> YOUR TASK
Reproduce the records word for word, starting at the line that contains "Click the Plugins sidebar icon" and ending at the end of the records, with the pictures left out.

Records on locating elements on screens:

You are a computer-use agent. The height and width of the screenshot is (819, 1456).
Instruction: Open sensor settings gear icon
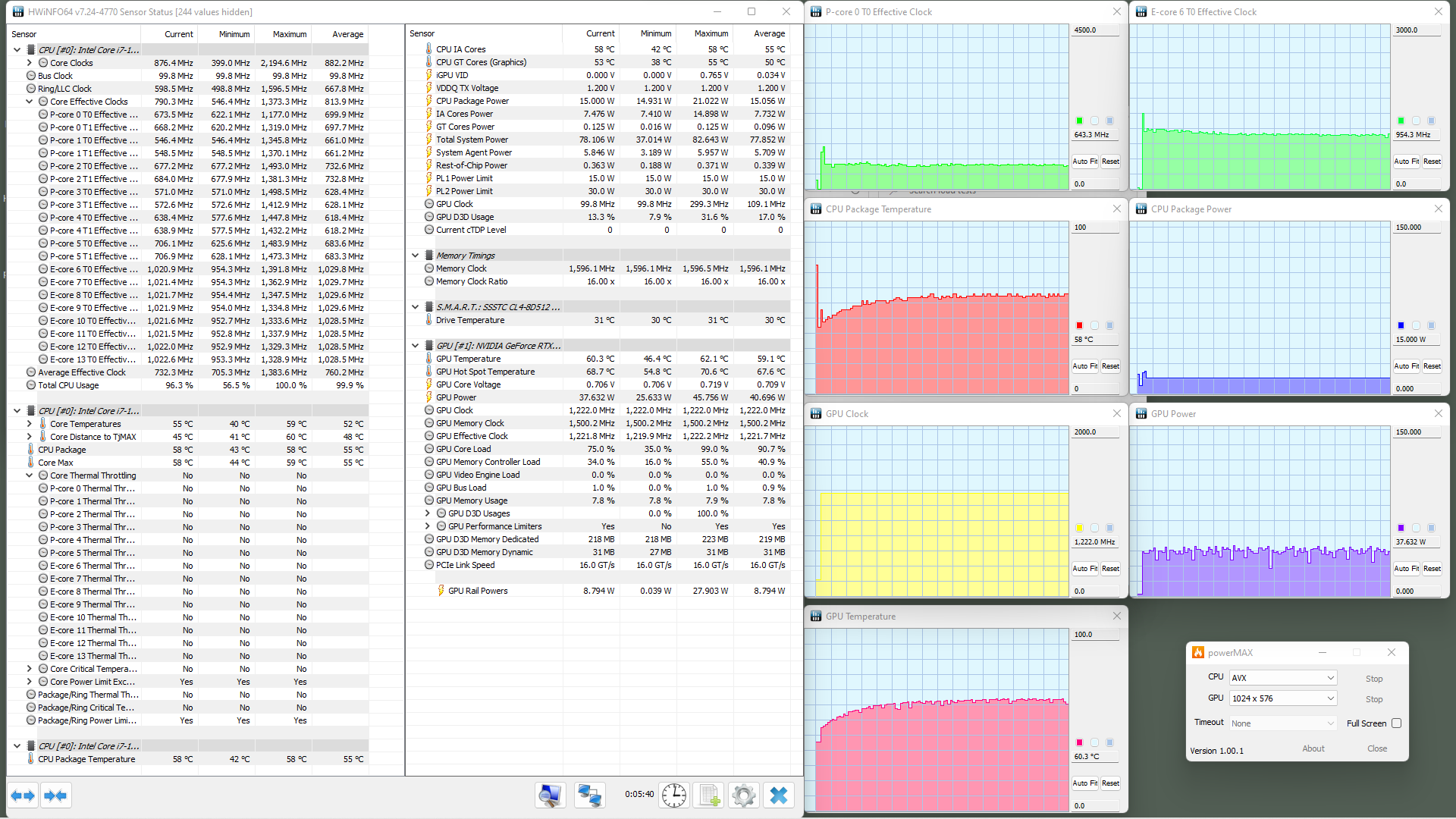pos(743,795)
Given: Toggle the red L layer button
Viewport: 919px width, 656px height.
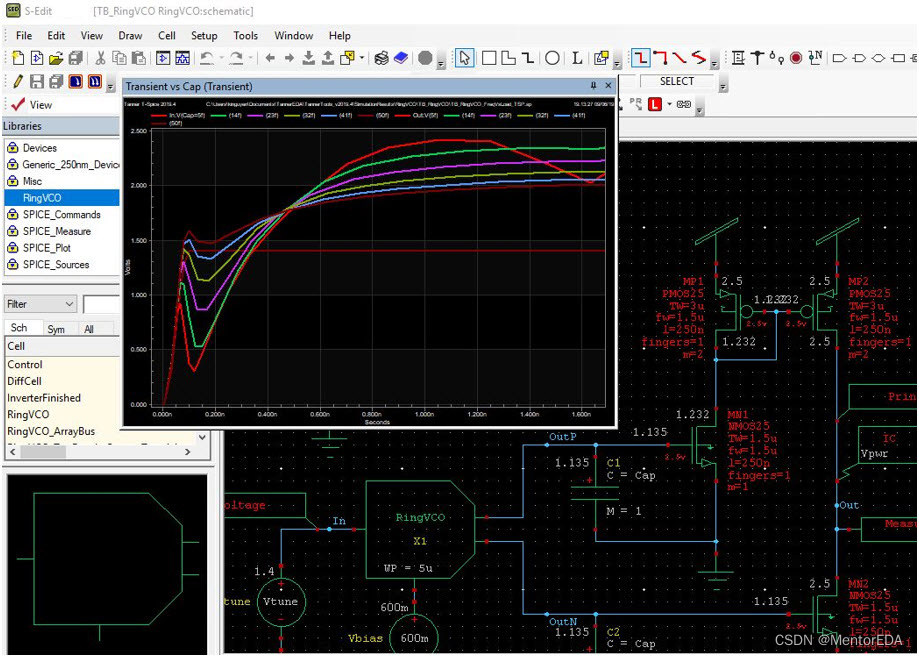Looking at the screenshot, I should [654, 104].
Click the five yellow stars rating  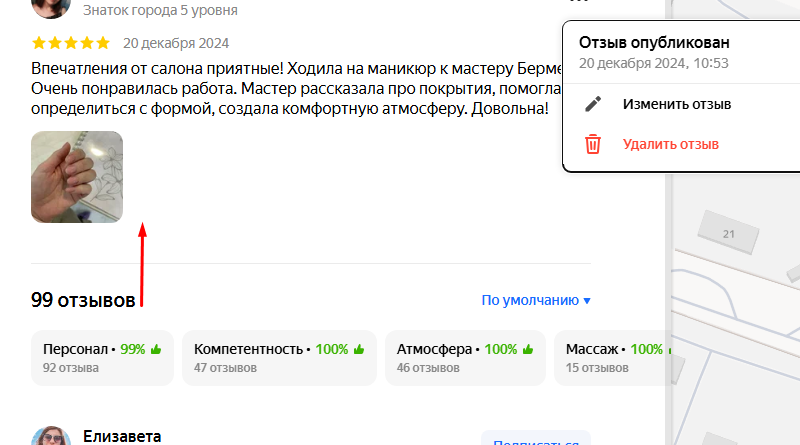point(71,43)
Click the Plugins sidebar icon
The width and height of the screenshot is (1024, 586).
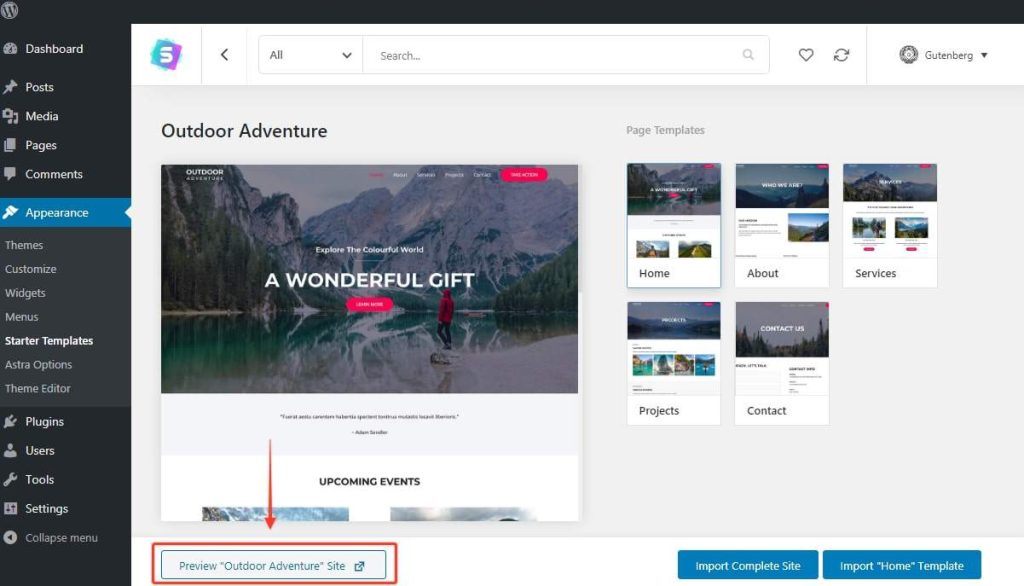(x=13, y=421)
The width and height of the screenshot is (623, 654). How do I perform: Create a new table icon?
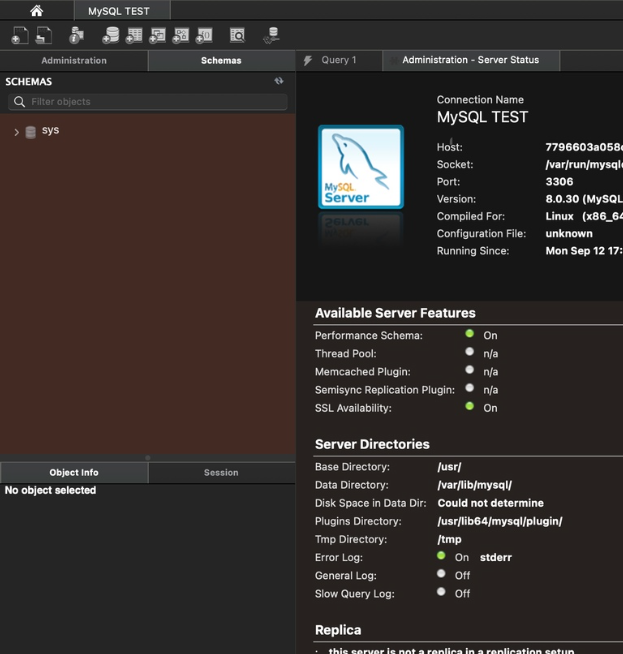pos(134,36)
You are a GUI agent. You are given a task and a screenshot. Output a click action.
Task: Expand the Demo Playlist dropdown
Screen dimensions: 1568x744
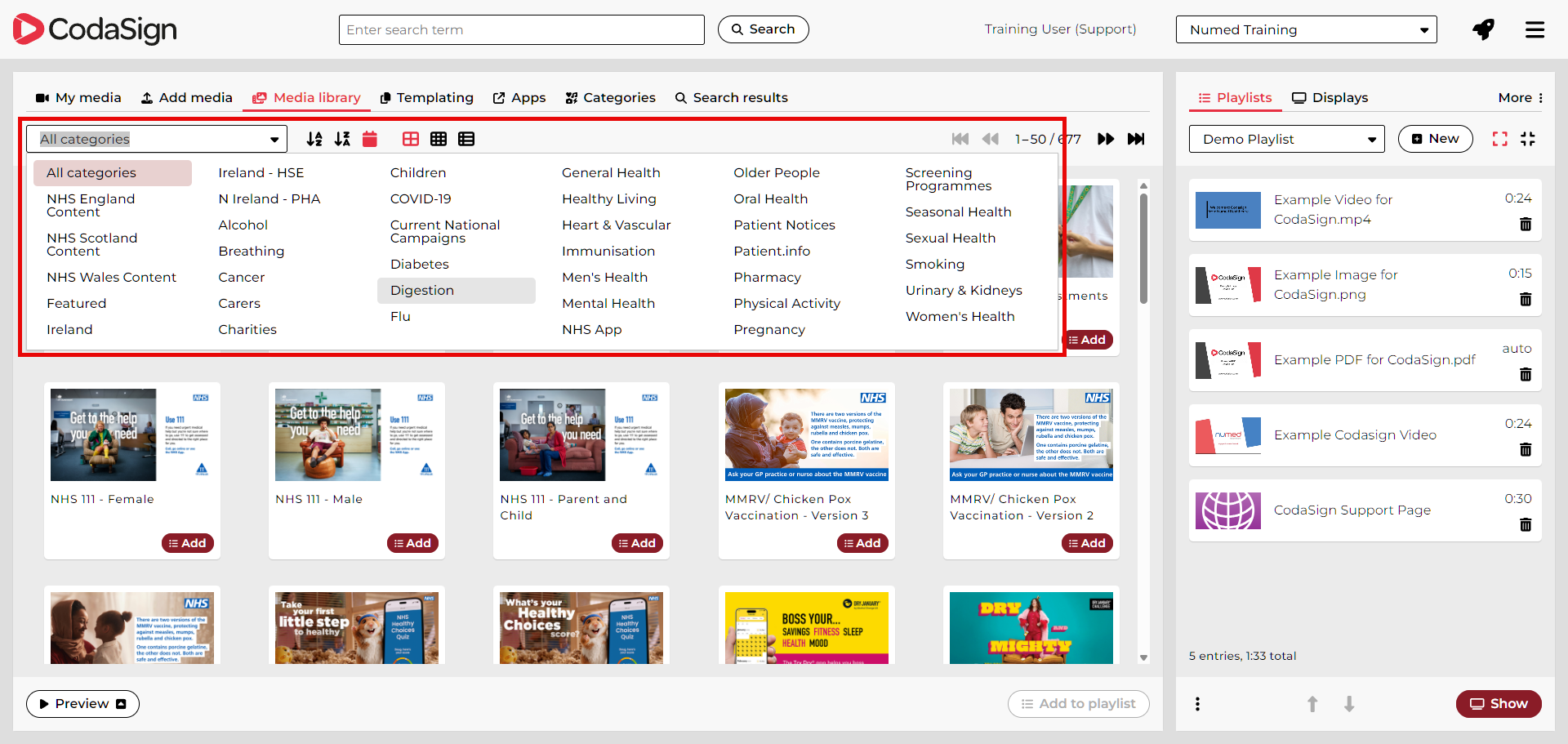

> ANSWER TO THIS EXERCISE
Click the Plugins sidebar icon
The width and height of the screenshot is (1024, 586).
(x=13, y=421)
The width and height of the screenshot is (623, 654). How do I perform: Create a new table icon?
pos(134,36)
You are a GUI agent. You are given a task and a screenshot. Output a click action.
Task: Expand the Demo Playlist dropdown
Screen dimensions: 1568x744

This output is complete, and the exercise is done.